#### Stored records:
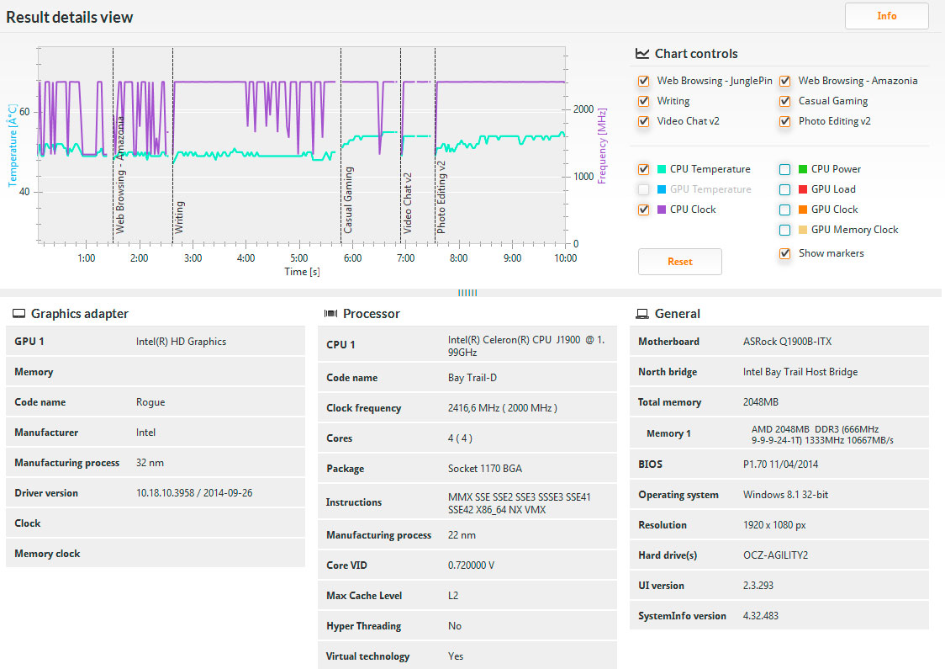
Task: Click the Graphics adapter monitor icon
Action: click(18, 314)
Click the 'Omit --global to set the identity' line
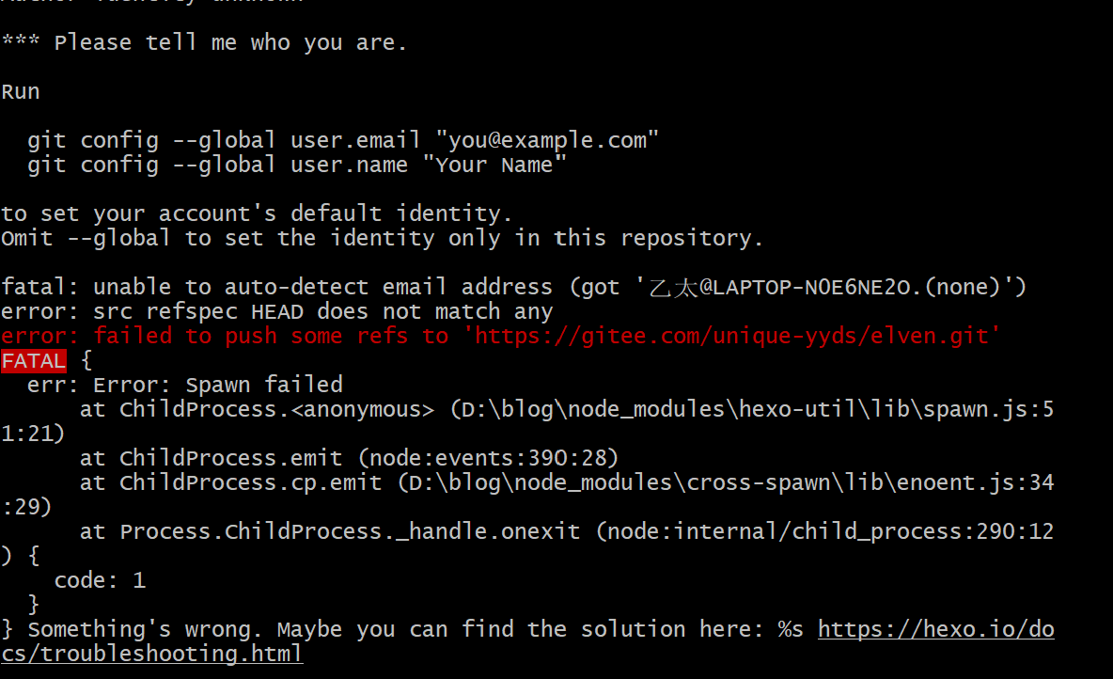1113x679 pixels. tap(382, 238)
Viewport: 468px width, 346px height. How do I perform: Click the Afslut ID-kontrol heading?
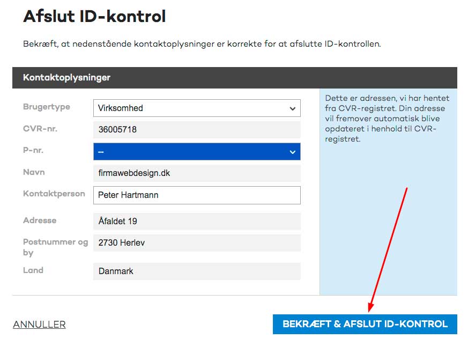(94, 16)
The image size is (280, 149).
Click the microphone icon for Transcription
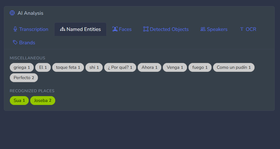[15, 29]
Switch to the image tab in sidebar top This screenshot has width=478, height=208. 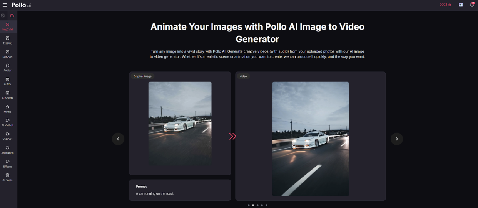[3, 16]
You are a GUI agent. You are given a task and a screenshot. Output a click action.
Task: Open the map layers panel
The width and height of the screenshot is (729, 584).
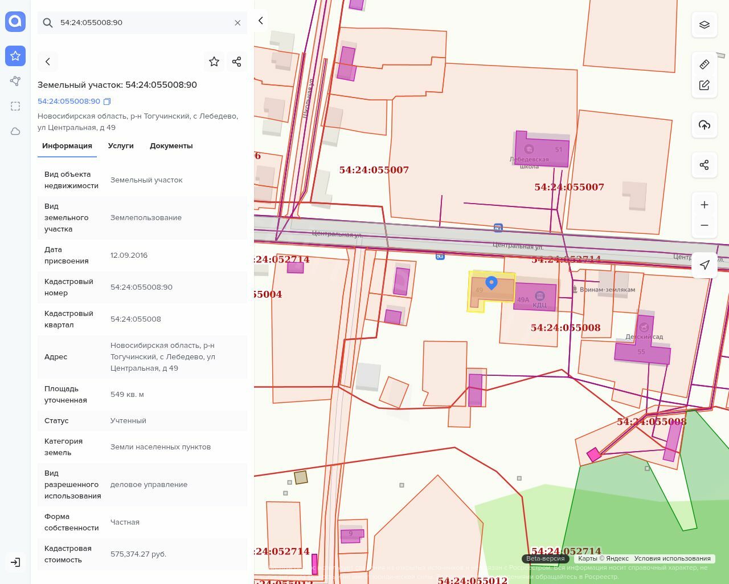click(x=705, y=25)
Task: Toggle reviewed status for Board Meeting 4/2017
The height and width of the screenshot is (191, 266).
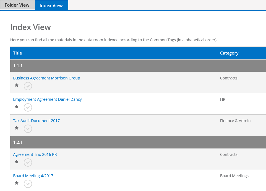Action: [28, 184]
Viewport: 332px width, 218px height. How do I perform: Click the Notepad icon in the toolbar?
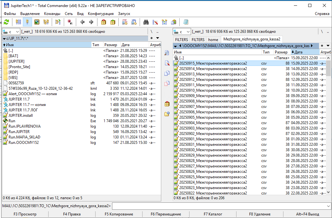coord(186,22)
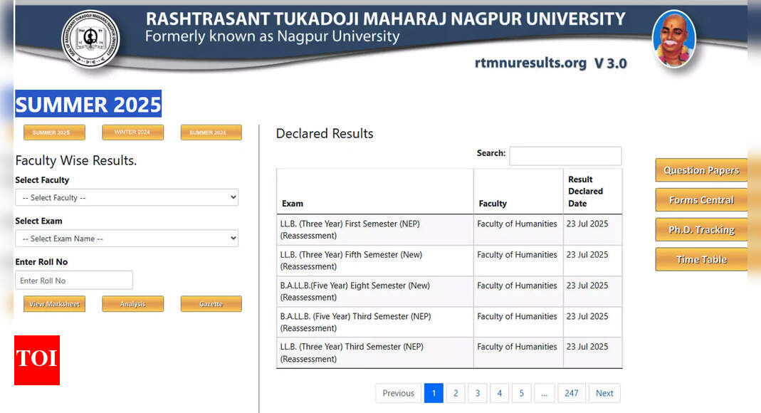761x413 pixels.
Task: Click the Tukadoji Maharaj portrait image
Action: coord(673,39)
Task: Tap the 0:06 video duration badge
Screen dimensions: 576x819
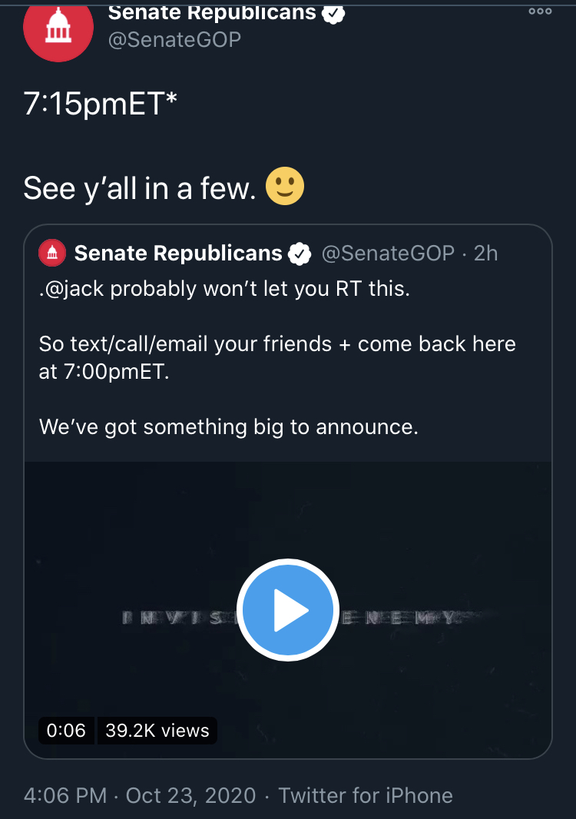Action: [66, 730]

==

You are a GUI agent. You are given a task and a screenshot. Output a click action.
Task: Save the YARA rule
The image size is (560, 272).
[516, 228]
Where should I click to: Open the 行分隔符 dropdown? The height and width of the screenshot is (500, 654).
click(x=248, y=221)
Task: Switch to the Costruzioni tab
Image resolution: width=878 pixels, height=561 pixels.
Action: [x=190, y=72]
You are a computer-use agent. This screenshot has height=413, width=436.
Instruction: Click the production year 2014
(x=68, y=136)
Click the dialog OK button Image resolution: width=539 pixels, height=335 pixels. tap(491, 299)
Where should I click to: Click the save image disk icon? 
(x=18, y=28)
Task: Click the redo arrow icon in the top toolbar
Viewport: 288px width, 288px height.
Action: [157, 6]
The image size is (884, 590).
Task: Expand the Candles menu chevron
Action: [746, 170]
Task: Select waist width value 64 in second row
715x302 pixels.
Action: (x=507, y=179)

#### WHAT YOU SHOULD DO:
For this exercise, output exactly the lines above from the line with "You are a computer-use" to the line with "Task: Click the redo", counting both, and leave out the rest.

#### WRITTEN SOLUTION:
You are a computer-use agent. This screenshot has height=413, width=436.
Instruction: Click the production year 2014
(x=68, y=136)
Click the dialog OK button Image resolution: width=539 pixels, height=335 pixels. tap(491, 299)
Where should I click to: Click the save image disk icon? 
(x=18, y=28)
Task: Click the redo arrow icon in the top toolbar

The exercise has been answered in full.